Drop a factory round into the chamber and ride the bolt home. Use the forward assist to fully close the bolt. Then manually extract.

Do the same with your handloads and see if there is any more resistance compared to the factory rounds. If so, you probably have a sizing issue. If not, it may be a issue with the bullet design/seating depth feeding into the chamber.

Keep it wet.


----------



## trial&error (Feb 22, 2014)

once fired with the heat and pressure the brass is basically resized thats why it ejects after pulling the trigger.


----------



## devin25gun (Mar 7, 2014)

Sounds like your cases aren't sized right.  Probably the shoulders on the cases it sounds like.  Also what kind of bullet types are you using. Ive had issues with some ballistic tips but usually when I increase the oal ...Also there is a oal on ar's specifically.  They are not the same as a bolt rifle.


----------



## Apex Predator (Mar 12, 2014)

She is having trouble feeding anything from the mags now.  She is headed back to Ruger today.  Sure hope they can sort it out, because I love the gun!  If it's not reliable, I don't want it.


----------



## fathersam (May 5, 2014)

It sounds like short cycling. Bolt is not going all the way back to come back with enough force to take the next bulet from the mag . sending the rifle back to the manufacturer is the best option.


----------



## Apex Predator (May 6, 2014)

They re-barreled the rifle, and polished the chamber.  Feeds factory stuff now fine.


----------



## wareagle700 (May 6, 2014)

Good deal!
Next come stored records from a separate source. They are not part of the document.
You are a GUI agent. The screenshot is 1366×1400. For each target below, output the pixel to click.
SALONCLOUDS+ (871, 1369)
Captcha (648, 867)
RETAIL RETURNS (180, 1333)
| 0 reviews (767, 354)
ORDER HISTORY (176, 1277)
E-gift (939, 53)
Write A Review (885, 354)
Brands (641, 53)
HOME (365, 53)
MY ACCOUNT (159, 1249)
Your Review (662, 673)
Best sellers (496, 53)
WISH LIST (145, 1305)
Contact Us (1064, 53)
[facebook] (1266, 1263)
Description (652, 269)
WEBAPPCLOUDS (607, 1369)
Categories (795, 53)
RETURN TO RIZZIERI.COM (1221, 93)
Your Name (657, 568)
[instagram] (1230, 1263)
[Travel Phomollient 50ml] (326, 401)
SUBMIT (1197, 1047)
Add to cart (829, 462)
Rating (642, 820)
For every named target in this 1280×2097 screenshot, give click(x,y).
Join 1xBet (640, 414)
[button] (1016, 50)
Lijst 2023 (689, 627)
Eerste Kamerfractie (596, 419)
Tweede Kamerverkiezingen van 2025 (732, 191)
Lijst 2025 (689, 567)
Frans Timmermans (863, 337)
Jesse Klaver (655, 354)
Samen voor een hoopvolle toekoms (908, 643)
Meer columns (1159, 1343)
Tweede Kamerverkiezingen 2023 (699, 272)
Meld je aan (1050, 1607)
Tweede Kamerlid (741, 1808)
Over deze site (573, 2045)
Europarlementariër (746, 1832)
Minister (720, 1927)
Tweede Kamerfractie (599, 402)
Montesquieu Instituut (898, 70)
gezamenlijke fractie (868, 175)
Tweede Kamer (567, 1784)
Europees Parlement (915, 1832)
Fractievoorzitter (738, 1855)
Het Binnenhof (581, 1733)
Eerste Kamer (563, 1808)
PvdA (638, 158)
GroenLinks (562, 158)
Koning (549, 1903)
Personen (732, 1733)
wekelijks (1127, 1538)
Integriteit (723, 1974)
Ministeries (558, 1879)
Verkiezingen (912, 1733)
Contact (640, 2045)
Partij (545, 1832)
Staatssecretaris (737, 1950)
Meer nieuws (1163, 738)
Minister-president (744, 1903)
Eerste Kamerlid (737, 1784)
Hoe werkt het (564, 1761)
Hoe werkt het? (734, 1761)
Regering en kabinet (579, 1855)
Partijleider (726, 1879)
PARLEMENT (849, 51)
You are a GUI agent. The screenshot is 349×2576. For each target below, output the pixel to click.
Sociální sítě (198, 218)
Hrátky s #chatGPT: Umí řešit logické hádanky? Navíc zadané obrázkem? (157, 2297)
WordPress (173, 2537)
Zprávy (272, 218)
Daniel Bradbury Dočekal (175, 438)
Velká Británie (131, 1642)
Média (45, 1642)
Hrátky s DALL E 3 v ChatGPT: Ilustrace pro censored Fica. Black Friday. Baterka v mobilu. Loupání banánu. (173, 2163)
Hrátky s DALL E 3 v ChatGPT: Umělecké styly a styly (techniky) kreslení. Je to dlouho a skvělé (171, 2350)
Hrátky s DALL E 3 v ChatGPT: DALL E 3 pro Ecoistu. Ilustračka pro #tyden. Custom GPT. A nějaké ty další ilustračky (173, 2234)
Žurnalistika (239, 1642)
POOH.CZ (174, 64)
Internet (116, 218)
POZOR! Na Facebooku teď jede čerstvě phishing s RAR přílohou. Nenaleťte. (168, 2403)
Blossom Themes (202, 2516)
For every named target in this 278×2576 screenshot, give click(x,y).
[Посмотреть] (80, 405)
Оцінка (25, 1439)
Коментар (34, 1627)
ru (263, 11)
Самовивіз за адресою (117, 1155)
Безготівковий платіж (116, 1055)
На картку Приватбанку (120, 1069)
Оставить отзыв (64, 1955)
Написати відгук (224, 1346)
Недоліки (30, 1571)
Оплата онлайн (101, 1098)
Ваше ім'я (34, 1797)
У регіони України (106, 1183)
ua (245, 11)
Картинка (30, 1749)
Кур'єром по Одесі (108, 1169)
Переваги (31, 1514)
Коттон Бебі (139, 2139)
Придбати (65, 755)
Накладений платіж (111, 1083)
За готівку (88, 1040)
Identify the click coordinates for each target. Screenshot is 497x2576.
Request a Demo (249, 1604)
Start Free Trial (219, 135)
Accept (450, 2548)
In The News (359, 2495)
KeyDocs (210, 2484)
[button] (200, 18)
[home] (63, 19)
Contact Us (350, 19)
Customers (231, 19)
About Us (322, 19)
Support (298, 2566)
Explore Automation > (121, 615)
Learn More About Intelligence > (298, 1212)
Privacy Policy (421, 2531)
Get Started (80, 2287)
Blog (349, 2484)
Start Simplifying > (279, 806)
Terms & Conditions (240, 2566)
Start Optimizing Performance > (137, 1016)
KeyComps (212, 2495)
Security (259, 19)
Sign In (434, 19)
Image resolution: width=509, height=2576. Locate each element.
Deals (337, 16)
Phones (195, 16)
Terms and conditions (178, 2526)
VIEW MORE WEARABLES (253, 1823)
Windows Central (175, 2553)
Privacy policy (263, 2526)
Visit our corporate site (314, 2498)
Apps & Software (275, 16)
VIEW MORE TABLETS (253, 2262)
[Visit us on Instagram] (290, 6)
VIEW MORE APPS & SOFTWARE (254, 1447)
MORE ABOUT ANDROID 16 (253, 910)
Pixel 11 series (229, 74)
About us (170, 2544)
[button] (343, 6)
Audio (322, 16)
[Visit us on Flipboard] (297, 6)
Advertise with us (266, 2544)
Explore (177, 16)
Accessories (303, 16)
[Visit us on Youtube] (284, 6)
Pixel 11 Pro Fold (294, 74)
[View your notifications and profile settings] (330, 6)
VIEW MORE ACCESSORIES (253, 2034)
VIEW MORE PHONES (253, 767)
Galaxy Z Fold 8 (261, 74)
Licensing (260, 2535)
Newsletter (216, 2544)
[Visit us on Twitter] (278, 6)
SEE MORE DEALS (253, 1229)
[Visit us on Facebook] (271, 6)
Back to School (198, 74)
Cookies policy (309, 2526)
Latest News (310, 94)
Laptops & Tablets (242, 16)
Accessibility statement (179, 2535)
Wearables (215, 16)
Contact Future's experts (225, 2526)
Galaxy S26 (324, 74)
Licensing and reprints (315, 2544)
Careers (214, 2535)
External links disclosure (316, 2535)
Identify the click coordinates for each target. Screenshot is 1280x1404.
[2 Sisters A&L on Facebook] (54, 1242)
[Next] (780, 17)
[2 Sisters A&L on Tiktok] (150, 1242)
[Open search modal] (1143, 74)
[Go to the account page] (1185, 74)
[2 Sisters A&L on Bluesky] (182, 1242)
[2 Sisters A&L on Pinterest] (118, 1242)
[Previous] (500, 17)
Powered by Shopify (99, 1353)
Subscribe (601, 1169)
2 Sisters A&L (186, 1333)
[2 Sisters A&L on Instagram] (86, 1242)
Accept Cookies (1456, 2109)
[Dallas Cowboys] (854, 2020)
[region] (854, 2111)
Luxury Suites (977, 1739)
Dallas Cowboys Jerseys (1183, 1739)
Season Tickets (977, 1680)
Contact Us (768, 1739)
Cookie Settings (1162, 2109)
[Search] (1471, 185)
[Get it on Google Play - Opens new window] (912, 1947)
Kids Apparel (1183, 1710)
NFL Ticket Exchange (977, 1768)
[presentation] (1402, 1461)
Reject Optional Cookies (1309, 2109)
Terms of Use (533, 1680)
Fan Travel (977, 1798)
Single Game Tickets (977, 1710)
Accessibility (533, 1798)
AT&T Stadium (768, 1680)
Glad it got worked out.


----------



## trial&error (May 8, 2014)

How about the reloads?


----------



## Apex Predator (May 9, 2014)

Same, same on the reloads.  I've got quite a bit of good military rounds, and just bought a few hundred to get me by until I need the good stuff.  I'll just not shoot reloads, or use small base dies.


----------



## Early-14 (May 9, 2014)

I don't know what brass you are reloading  (head stamp ), but some brass with a thick case neck will swell the case below the neck when the bullet is seated.  The same happens when cases have be reloaded several times.  The case neck gets thicker and we must thickness trim the case neck to specs.  (Just saying,  some thing to check )


----------